In duplicating the lines below, keep every word unchanged and drop the pictures.

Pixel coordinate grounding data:
######

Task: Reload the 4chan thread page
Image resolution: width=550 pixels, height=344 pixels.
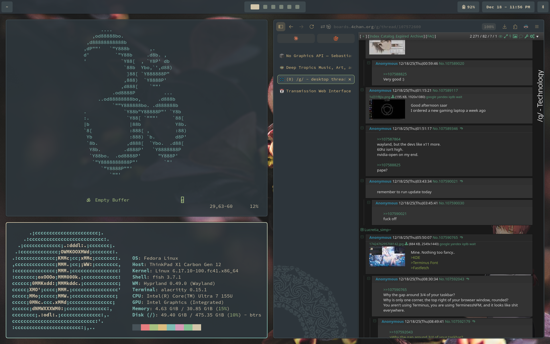Action: (x=312, y=27)
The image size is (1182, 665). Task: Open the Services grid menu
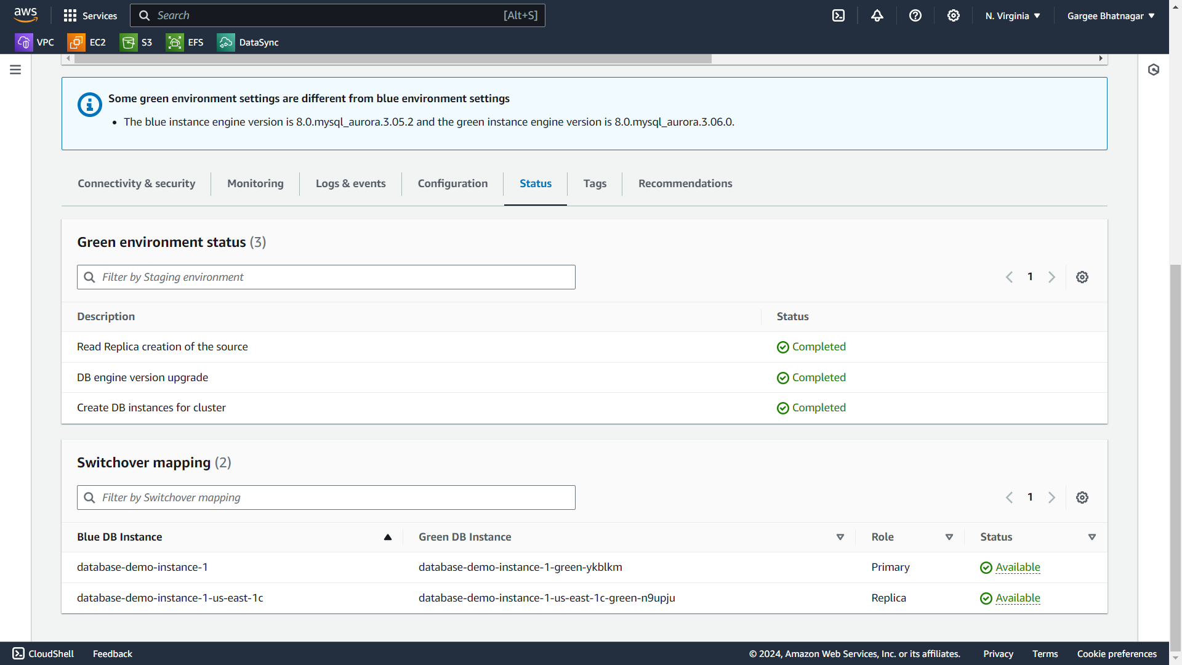(x=90, y=15)
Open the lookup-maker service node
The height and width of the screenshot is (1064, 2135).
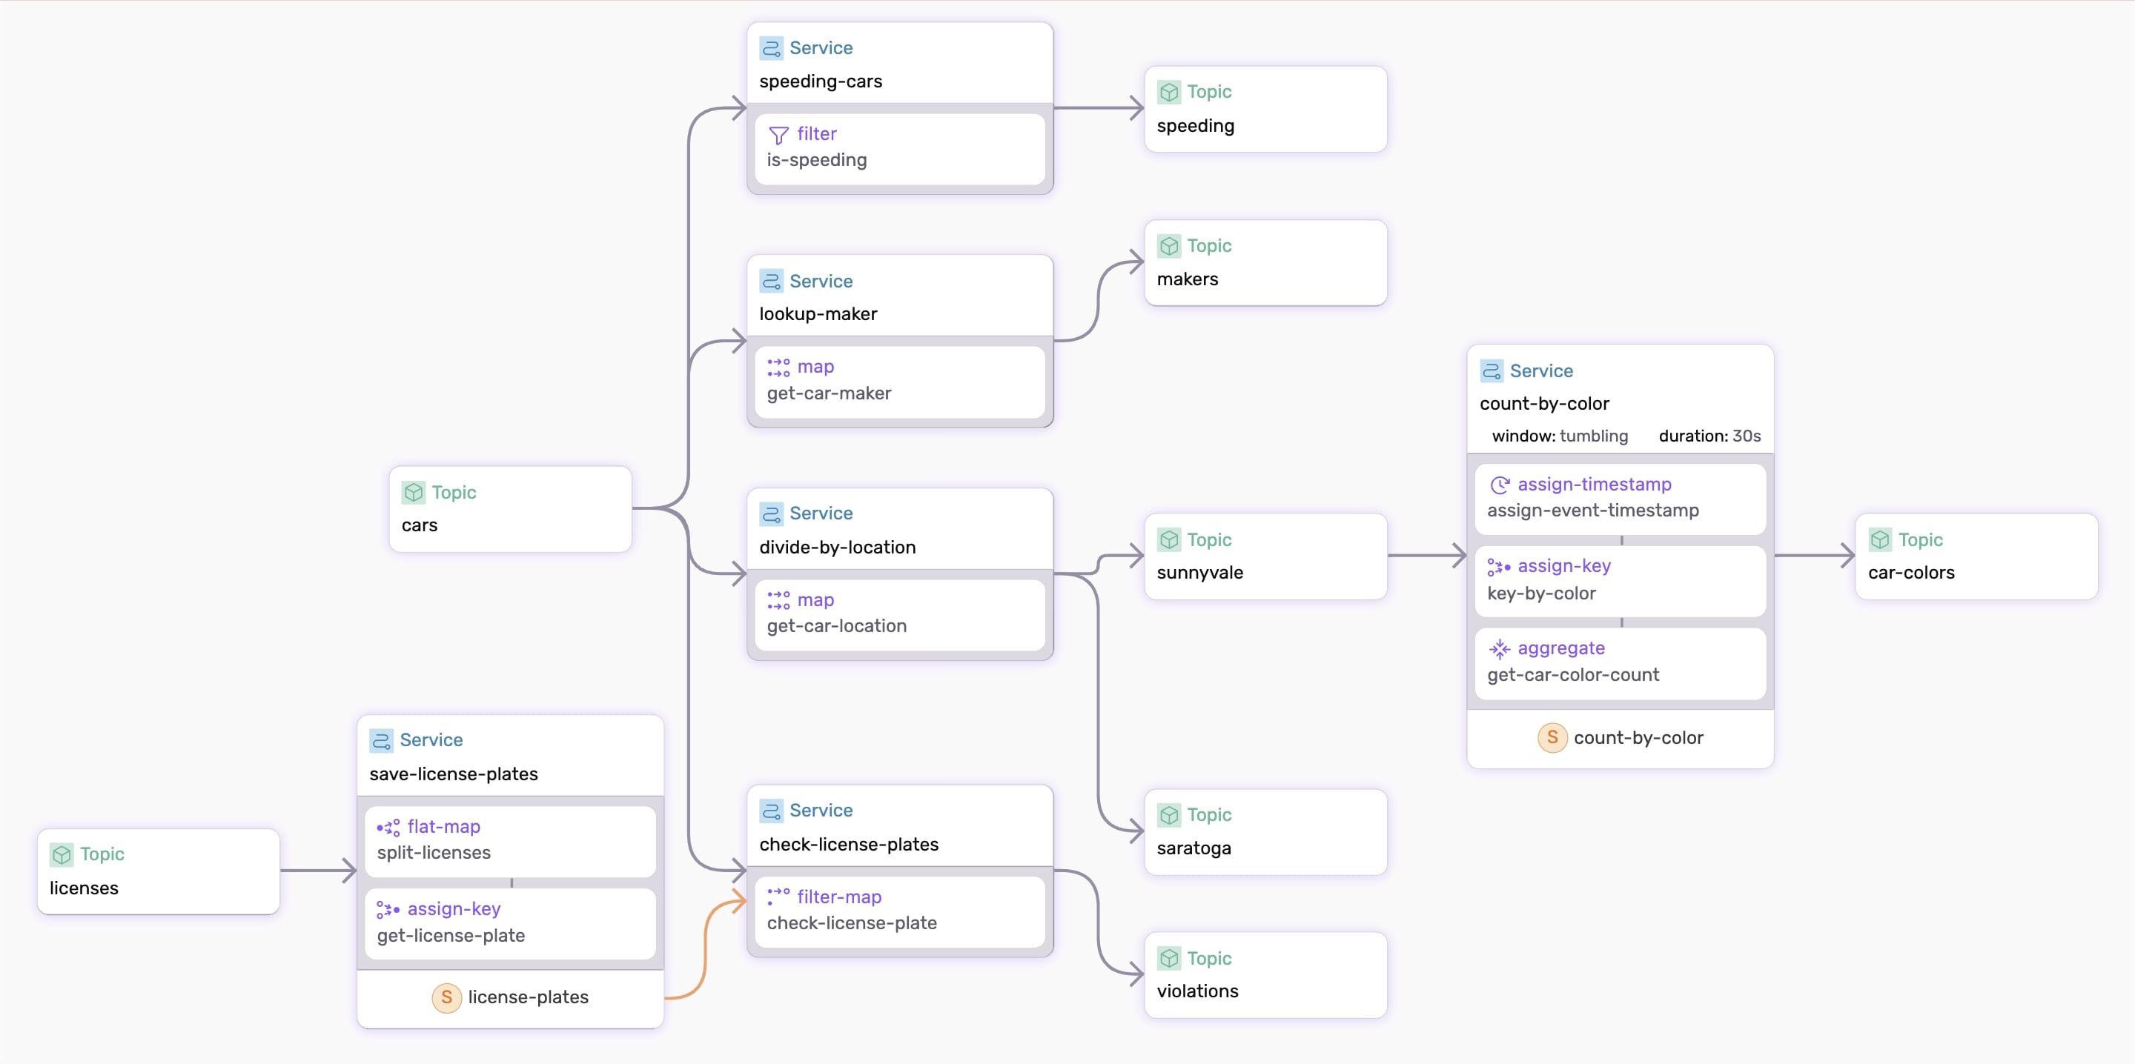tap(818, 313)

######

• **Output for this task**
Task: Reload the 4chan thread page
Image resolution: width=550 pixels, height=344 pixels.
Action: (x=312, y=27)
The image size is (1182, 665). Task: Open the Services grid menu
(x=90, y=15)
Open the lookup-maker service node
The height and width of the screenshot is (1064, 2135).
tap(818, 313)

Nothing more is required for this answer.